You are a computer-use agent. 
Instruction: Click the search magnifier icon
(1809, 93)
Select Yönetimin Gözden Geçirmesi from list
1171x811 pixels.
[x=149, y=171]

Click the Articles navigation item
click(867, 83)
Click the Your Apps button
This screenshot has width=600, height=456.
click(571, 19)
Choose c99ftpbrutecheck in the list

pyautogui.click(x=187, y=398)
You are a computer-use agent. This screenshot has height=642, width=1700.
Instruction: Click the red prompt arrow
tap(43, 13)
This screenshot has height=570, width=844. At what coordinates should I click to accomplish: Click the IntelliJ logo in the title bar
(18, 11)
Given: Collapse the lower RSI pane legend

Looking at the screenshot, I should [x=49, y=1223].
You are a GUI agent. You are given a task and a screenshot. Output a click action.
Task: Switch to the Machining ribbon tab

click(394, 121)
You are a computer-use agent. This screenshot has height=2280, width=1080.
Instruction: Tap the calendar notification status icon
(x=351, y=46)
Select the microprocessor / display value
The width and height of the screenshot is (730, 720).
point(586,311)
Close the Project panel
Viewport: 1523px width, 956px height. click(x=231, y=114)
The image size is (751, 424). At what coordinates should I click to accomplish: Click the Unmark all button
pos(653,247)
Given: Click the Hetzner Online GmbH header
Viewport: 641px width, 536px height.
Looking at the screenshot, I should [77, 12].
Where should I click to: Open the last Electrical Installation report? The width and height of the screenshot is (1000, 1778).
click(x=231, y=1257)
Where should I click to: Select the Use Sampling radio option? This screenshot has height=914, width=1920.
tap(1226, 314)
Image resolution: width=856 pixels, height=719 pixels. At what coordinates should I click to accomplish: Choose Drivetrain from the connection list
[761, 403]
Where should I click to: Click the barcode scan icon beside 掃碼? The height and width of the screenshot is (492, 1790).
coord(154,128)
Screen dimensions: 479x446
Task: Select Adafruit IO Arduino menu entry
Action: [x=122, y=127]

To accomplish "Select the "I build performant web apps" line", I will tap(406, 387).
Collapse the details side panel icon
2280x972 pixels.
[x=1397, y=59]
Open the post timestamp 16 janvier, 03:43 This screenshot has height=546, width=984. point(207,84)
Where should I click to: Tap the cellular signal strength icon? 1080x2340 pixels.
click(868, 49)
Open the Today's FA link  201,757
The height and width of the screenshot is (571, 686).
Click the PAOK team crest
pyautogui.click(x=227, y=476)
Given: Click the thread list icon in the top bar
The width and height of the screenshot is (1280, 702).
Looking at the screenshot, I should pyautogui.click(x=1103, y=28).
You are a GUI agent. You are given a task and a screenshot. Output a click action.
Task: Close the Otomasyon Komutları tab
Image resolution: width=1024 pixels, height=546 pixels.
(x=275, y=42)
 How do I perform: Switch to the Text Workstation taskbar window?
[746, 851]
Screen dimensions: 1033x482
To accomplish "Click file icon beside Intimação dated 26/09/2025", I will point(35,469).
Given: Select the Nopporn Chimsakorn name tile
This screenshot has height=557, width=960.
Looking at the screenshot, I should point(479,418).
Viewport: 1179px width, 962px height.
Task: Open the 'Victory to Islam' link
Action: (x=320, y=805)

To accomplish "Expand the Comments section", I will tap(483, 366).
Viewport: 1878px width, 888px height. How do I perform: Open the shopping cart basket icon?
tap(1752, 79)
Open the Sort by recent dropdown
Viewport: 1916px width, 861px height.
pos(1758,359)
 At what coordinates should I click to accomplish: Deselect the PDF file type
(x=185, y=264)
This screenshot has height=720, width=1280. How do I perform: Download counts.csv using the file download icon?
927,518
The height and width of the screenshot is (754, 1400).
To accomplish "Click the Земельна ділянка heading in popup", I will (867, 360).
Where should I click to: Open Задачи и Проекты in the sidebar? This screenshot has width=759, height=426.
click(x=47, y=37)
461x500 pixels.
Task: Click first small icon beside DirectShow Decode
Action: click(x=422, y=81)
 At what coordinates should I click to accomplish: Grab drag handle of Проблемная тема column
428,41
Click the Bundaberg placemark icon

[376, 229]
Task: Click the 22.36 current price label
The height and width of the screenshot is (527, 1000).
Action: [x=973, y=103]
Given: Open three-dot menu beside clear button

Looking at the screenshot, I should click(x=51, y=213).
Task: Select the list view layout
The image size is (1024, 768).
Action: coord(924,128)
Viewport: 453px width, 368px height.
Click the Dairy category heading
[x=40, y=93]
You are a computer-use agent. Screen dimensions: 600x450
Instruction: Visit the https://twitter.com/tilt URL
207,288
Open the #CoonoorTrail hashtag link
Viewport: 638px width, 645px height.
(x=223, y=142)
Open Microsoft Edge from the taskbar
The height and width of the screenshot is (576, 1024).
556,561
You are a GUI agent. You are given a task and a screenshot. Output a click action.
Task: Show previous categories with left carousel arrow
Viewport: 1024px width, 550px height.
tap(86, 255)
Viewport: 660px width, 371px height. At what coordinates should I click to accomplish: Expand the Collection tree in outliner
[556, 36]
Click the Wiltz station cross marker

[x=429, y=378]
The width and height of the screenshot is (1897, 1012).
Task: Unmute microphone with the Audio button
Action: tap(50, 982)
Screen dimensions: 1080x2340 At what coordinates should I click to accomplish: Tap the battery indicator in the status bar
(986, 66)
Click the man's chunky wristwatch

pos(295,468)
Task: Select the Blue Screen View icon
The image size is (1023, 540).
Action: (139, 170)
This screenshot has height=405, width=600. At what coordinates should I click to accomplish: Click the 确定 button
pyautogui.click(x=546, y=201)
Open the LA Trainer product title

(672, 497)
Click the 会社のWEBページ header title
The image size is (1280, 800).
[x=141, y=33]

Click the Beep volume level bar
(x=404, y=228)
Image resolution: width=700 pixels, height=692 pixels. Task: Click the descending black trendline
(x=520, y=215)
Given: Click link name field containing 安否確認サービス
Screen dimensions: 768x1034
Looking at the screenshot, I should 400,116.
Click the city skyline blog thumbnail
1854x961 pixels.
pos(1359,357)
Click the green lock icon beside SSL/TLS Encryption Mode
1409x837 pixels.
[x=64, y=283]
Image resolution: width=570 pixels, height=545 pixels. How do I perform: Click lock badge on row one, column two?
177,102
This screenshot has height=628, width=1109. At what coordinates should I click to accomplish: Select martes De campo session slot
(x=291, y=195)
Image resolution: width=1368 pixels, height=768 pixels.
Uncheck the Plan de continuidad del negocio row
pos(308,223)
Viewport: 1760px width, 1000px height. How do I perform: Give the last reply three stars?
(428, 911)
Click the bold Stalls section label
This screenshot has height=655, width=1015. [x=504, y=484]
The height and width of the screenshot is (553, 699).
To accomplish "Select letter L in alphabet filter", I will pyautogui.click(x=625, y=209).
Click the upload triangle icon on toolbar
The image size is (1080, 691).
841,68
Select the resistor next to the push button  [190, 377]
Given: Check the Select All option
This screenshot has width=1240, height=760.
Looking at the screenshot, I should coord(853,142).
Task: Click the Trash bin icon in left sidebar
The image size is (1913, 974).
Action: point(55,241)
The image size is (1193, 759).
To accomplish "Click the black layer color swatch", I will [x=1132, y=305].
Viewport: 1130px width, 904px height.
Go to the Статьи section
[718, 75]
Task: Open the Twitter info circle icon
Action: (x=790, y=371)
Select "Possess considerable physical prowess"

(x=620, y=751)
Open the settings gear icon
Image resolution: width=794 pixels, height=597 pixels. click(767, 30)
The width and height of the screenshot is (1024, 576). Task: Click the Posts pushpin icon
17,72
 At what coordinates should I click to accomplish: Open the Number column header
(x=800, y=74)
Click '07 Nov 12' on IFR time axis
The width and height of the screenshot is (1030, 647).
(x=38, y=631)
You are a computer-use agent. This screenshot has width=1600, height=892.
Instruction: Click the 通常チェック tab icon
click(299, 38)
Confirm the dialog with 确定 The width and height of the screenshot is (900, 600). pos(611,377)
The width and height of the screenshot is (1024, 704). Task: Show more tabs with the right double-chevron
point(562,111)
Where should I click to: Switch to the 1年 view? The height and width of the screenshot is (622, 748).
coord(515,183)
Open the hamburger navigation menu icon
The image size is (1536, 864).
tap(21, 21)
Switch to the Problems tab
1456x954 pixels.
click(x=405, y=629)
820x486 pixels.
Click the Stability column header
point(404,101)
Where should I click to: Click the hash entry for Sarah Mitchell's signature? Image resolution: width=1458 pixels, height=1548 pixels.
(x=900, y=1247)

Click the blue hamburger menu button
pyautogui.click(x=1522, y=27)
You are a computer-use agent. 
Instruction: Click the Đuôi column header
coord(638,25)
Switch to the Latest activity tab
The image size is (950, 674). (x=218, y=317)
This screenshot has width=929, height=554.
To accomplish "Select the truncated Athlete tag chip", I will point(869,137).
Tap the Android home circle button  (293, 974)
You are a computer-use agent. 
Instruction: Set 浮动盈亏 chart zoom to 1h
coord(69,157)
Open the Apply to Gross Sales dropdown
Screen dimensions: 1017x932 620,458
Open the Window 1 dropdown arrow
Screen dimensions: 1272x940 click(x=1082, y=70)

DIRECTIONS FOR THIS TASK:
Copy out every line in the listing where the word "computer" appears.

PROBLEM SOLUTION:
You are a computer-use agent. 
You are a computer-use agent. This screenshot has height=642, width=1700.
You are a computer-use agent. This screenshot has height=2280, width=1080.
You are a computer-use agent. Screen dimensions: 600x450
You are a computer-use agent. This screenshot has width=1600, height=892.
You are a computer-use agent. 
You are a computer-use agent. 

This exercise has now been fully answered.